**Task prompt**
What is the number of lines in this listing that include "will"? Answer with that number only.

** Material provided follows **

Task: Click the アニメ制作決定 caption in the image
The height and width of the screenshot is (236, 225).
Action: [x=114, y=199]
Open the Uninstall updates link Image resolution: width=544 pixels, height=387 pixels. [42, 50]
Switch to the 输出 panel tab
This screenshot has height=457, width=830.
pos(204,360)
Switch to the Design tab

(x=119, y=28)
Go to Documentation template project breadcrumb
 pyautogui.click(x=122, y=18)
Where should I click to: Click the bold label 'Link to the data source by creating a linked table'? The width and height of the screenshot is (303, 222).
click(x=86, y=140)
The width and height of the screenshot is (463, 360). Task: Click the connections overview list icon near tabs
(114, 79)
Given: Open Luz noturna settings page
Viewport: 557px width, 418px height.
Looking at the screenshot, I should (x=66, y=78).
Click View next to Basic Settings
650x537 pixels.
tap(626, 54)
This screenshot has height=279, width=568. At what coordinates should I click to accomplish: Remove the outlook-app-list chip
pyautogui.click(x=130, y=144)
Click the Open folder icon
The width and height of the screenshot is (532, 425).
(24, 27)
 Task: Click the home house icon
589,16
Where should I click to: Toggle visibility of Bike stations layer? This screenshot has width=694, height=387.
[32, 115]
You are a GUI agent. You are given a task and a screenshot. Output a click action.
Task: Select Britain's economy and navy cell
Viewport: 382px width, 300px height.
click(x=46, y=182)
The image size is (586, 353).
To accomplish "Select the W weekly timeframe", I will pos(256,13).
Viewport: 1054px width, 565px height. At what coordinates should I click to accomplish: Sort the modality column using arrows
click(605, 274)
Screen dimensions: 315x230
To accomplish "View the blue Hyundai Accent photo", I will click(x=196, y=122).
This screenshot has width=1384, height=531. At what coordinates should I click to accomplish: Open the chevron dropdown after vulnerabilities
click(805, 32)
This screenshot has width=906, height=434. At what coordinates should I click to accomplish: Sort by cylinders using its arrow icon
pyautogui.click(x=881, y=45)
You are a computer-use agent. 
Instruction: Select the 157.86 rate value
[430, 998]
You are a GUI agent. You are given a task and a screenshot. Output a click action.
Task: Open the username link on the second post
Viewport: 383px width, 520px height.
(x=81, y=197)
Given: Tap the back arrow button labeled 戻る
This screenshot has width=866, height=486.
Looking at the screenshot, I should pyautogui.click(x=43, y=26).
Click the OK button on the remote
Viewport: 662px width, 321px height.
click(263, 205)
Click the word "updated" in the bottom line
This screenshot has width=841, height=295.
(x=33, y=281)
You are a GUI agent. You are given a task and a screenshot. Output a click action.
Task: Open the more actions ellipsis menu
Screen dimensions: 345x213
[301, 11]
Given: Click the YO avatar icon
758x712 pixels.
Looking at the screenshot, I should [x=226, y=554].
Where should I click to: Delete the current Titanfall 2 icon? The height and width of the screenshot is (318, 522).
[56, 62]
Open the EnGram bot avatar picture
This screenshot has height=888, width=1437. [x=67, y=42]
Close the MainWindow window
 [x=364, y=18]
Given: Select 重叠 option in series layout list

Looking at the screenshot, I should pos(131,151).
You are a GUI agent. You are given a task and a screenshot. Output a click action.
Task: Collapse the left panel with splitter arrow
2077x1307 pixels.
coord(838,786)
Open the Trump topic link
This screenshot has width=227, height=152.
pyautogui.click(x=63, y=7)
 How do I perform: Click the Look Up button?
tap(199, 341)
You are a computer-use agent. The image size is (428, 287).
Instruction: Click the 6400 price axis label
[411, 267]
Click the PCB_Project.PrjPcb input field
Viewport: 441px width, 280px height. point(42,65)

** End of Material provided **

**Solution to this task**
2